As I said it out loud I lost it and starting crying. You know, the ugly kind. Tears and snot mingling together. Not pretty. He wanted to know what brought this on? It couldn’t be just a pair of pants that was causing this breakdown. He was right. But I said I didn’t know the cause but as I said it I realized I did know. I also realized that it’s been building over the past few weeks. This feeling of shame at the way I’m built. This almost disgust at my womanly hips and my solidly built legs.

As I shared all this, I also knew why this was all coming up. As I thought about and dreamed about and talked about ballet, all the old dirt was coming up.

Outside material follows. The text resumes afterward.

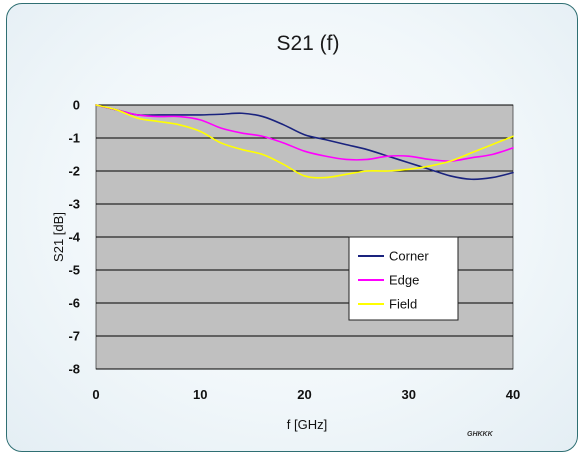 This screenshot has height=456, width=584. I want to click on legend-box, so click(404, 278).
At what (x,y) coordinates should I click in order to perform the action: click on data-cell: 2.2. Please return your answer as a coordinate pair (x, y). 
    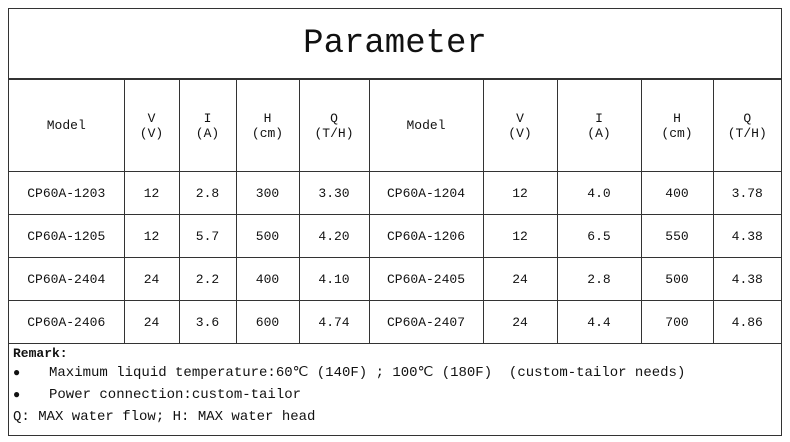
    Looking at the image, I should click on (208, 279).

The ballet classes where I’ve dissolved into tears, at the age of twenty-one, because I knew my ballet teacher wasn’t seeing how hard I was trying and even how I was improving and I was certain it was because of the way I was built. The disappointment I’ve felt when we’ve been learning a ballet piece and the joy I felt doing it and the feeling that I was doing well until I was told I’d enter later, in the last minute of the dance, with the other “modern dancers”. I laughed and pretended I was totally okay with that even though I felt crushed. And I knew I’d experience more of that as I pursued my passion for ballet.

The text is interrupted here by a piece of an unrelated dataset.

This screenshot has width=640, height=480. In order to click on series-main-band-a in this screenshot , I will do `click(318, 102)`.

As I poured out my heart Tommy reminded me of a young dancer I met this past summer and an emotional conversation we had with her. She told us of all the ridicule she got for wanting to dance, even from her parents. That it was a waste of time because she didn’t have a “dancer’s body”. She reminded me so much of me, a spirited, curvy young girl. There’s much temptation to want to have an “I’ll show them” attitude but that gets exhausting. I told this sweet girl, with tears streaming down my face,  that her, and her body, were capable of dancing beautifully. That no one could tell her that she couldn’t do it. That even when her own parents didn’t come to her shows that she had a heavenly Father who was watching her with so much pride and joy and tears in his eyes. That he put the passion to dance in her and no one should tell her otherwise.

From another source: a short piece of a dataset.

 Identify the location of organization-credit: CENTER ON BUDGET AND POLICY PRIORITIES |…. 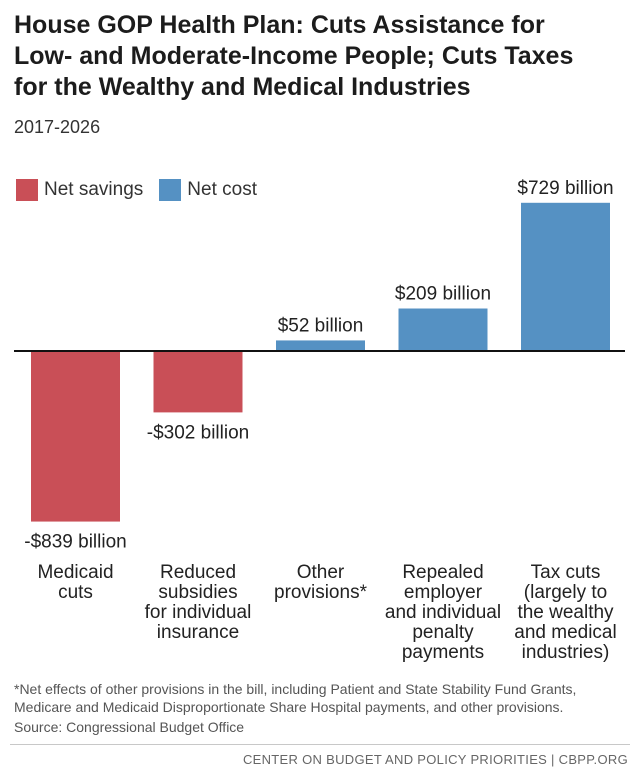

Here I was needing to hear the same words. I knew the only way I could be free to dance was if I believed that truly, for myself. To not compare myself to others, to not despise certain parts of my physique. To embrace the fact that I am uniquely and wonderfully made and that while I can’t pull of a certain type of pants there are other things I can rock that others can’t. And neither body type is better. It’s beautiful the diversity that surrounds us on so many levels. It’s time we embrace it and lose our shame and be free to be what we were created to be.